> _ABOUT THIS EXERCISE_
Write out the entries again. Match each one exactly.

Start of INPUT RECORDS

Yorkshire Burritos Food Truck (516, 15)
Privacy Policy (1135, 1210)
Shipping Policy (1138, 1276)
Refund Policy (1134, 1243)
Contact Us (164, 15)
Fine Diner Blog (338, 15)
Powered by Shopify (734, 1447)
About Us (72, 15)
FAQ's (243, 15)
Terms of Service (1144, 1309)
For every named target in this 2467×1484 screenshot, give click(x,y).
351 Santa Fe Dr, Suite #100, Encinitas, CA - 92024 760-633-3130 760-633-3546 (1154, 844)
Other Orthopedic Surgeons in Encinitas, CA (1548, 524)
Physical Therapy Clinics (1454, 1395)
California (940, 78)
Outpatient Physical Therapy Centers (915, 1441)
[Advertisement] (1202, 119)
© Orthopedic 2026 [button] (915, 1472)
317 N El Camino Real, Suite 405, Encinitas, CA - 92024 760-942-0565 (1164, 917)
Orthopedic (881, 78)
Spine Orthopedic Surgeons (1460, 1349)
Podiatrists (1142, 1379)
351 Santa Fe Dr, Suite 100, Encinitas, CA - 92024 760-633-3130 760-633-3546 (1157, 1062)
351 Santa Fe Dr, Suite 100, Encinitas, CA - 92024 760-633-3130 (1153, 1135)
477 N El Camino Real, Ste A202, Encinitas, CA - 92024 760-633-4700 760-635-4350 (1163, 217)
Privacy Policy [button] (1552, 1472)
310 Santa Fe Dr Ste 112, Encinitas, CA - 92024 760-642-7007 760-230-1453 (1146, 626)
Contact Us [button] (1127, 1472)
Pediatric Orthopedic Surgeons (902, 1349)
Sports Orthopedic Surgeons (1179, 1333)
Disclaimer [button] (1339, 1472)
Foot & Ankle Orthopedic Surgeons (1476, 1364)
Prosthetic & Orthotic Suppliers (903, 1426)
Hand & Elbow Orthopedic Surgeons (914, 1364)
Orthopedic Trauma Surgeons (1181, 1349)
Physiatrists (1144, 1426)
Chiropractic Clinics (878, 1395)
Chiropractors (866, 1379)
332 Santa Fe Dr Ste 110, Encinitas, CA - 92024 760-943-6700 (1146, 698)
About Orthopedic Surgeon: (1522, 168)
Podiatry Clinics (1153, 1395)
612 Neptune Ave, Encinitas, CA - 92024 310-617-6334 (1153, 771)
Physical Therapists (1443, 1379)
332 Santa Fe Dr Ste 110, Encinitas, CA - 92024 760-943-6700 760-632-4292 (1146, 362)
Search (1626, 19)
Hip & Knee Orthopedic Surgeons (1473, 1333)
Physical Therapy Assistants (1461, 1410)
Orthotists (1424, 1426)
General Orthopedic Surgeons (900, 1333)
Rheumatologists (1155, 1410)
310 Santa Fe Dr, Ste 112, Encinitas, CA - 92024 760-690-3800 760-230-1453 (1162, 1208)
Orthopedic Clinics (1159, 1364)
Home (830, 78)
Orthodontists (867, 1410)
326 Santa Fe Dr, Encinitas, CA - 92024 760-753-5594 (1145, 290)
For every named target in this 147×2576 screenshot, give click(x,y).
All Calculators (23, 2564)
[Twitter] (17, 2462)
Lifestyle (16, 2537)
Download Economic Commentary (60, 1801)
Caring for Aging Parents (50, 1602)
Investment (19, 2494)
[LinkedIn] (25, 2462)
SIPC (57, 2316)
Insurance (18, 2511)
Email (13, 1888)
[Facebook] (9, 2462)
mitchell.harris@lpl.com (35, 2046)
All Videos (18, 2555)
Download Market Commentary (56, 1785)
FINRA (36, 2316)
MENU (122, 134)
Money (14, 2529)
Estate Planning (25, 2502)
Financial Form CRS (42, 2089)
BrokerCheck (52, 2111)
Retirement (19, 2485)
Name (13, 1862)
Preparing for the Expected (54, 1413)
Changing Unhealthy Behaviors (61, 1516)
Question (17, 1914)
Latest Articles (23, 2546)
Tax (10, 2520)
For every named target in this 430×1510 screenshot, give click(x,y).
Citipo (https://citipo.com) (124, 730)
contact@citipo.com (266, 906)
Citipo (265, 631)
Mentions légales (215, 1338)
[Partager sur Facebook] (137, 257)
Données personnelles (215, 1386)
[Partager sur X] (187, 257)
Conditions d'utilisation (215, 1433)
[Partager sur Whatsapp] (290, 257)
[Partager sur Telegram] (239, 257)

End of INPUT RECORDS

> _RESULT OF THE EXERCISE_
Yorkshire Burritos Food Truck (516, 15)
Privacy Policy (1135, 1210)
Shipping Policy (1138, 1276)
Refund Policy (1134, 1243)
Contact Us (164, 15)
Fine Diner Blog (338, 15)
Powered by Shopify (734, 1447)
About Us (72, 15)
FAQ's (243, 15)
Terms of Service (1144, 1309)
For every named target in this 2467×1484 screenshot, give click(x,y).
351 Santa Fe Dr, Suite #100, Encinitas, CA - 92024 760-633-3130 760-633-3546 (1154, 844)
Other Orthopedic Surgeons in Encinitas, CA (1548, 524)
Physical Therapy Clinics (1454, 1395)
California (940, 78)
Outpatient Physical Therapy Centers (915, 1441)
[Advertisement] (1202, 119)
© Orthopedic 2026 [button] (915, 1472)
317 N El Camino Real, Suite 405, Encinitas, CA - 92024 760-942-0565 (1164, 917)
Orthopedic (881, 78)
Spine Orthopedic Surgeons (1460, 1349)
Podiatrists (1142, 1379)
351 Santa Fe Dr, Suite 100, Encinitas, CA - 92024 760-633-3130 760-633-3546 (1157, 1062)
351 Santa Fe Dr, Suite 100, Encinitas, CA - 92024 760-633-3130 (1153, 1135)
477 N El Camino Real, Ste A202, Encinitas, CA - 92024 760-633-4700 760-635-4350 (1163, 217)
Privacy Policy [button] (1552, 1472)
310 Santa Fe Dr Ste 112, Encinitas, CA - 92024 760-642-7007 760-230-1453 (1146, 626)
Contact Us [button] (1127, 1472)
Pediatric Orthopedic Surgeons (902, 1349)
Sports Orthopedic Surgeons (1179, 1333)
Disclaimer [button] (1339, 1472)
Foot & Ankle Orthopedic Surgeons (1476, 1364)
Prosthetic & Orthotic Suppliers (903, 1426)
Hand & Elbow Orthopedic Surgeons (914, 1364)
Orthopedic Trauma Surgeons (1181, 1349)
Physiatrists (1144, 1426)
Chiropractic Clinics (878, 1395)
Chiropractors (866, 1379)
332 Santa Fe Dr Ste 110, Encinitas, CA - 92024 760-943-6700 (1146, 698)
About Orthopedic Surgeon: (1522, 168)
Podiatry Clinics (1153, 1395)
612 Neptune Ave, Encinitas, CA - 92024 310-617-6334 (1153, 771)
Physical Therapists (1443, 1379)
332 Santa Fe Dr Ste 110, Encinitas, CA - 92024 760-943-6700 760-632-4292 (1146, 362)
Search (1626, 19)
Hip & Knee Orthopedic Surgeons (1473, 1333)
Physical Therapy Assistants (1461, 1410)
Orthotists (1424, 1426)
General Orthopedic Surgeons (900, 1333)
Rheumatologists (1155, 1410)
310 Santa Fe Dr, Ste 112, Encinitas, CA - 92024 760-690-3800 760-230-1453 (1162, 1208)
Orthopedic Clinics (1159, 1364)
Home (830, 78)
Orthodontists (867, 1410)
326 Santa Fe Dr, Encinitas, CA - 92024 760-753-5594 (1145, 290)
For every named target in this 147×2576 screenshot, give click(x,y).
All Calculators (23, 2564)
[Twitter] (17, 2462)
Lifestyle (16, 2537)
Download Economic Commentary (60, 1801)
Caring for Aging Parents (50, 1602)
Investment (19, 2494)
[LinkedIn] (25, 2462)
SIPC (57, 2316)
Insurance (18, 2511)
Email (13, 1888)
[Facebook] (9, 2462)
mitchell.harris@lpl.com (35, 2046)
All Videos (18, 2555)
Download Market Commentary (56, 1785)
FINRA (36, 2316)
MENU (122, 134)
Money (14, 2529)
Estate Planning (25, 2502)
Financial Form CRS (42, 2089)
BrokerCheck (52, 2111)
Retirement (19, 2485)
Name (13, 1862)
Preparing for the Expected (54, 1413)
Changing Unhealthy Behaviors (61, 1516)
Question (17, 1914)
Latest Articles (23, 2546)
Tax (10, 2520)
For every named target in this 430×1510 screenshot, give click(x,y).
Citipo (https://citipo.com) (124, 730)
contact@citipo.com (266, 906)
Citipo (265, 631)
Mentions légales (215, 1338)
[Partager sur Facebook] (137, 257)
Données personnelles (215, 1386)
[Partager sur X] (187, 257)
Conditions d'utilisation (215, 1433)
[Partager sur Whatsapp] (290, 257)
[Partager sur Telegram] (239, 257)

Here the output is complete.